Whither the ZIP Code?

Last month Ian spoke at the Kelsey Group’s Drilling Down on Local conference in Santa Clara, CA. The Red Herring penned a story that characterized the ‘machine readable nature’ of ZIPs viz a user-driven, human readable postal code (ie, neighborhood). Here’s a quote from the article that puts it nicely:

“The ZIP code has had a good run, but the Internet is threatening to render obsolete yet another relic of the postal era.

That’s because the ubiquitous ZIP code is becoming increasingly irrelevant online as a search tool and data organizer since the birth of so-called hyper-local search technologies. The problem is that people looking for a restaurant, movie theater, or hair salon tend to search by neighborhood names rather than ZIP codes.
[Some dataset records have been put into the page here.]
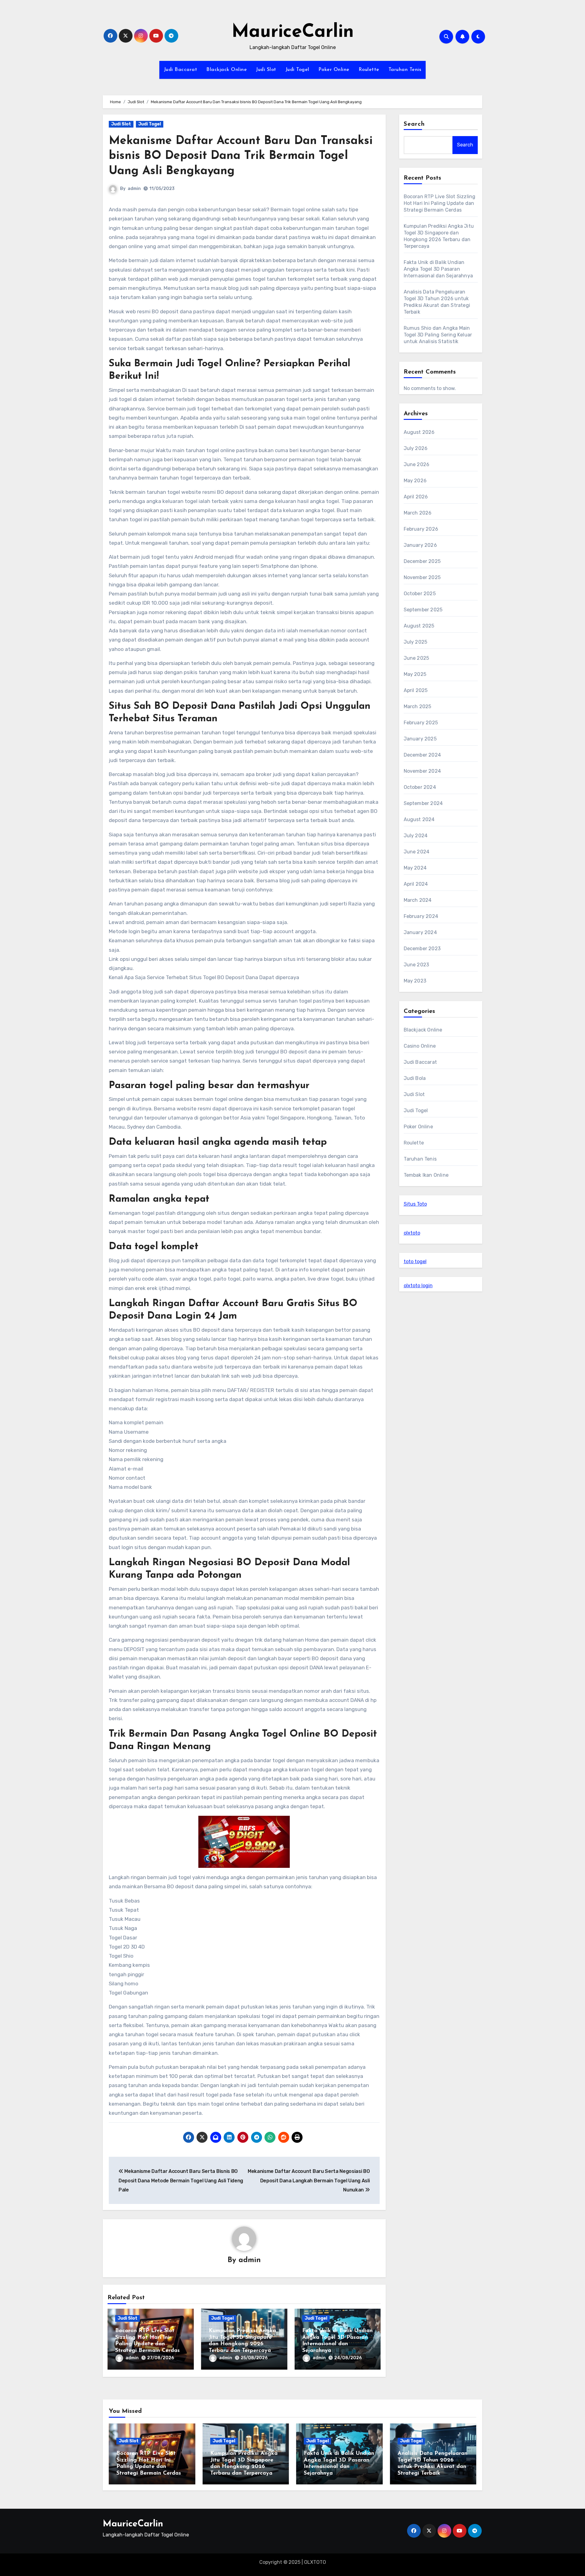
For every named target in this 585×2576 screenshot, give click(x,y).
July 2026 (416, 448)
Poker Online (333, 69)
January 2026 (420, 545)
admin (134, 188)
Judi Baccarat (180, 69)
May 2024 (415, 868)
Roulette (369, 69)
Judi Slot (266, 69)
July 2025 (415, 642)
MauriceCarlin (293, 32)
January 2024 (420, 932)
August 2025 (419, 626)
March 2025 (417, 706)
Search (414, 124)
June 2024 (417, 852)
Now a group of startups is working feverishly to develop new algorithms that tap “natural” languages rather than mathematics to process search requests.”

Umibot agrees that the story is accurate. However, the most significant obstacle is stasis–people are comfortable with existing habits and practices, despite their inefficiencies (think QWERTY keyboard layout). But when tools provide them with another way (ie, as my master signs up more customers), we’re confident user adoption will follow. Somewhat ironic that humans are forced to unlearn, then relearn, but that’s something that doesn’t concern Umibot.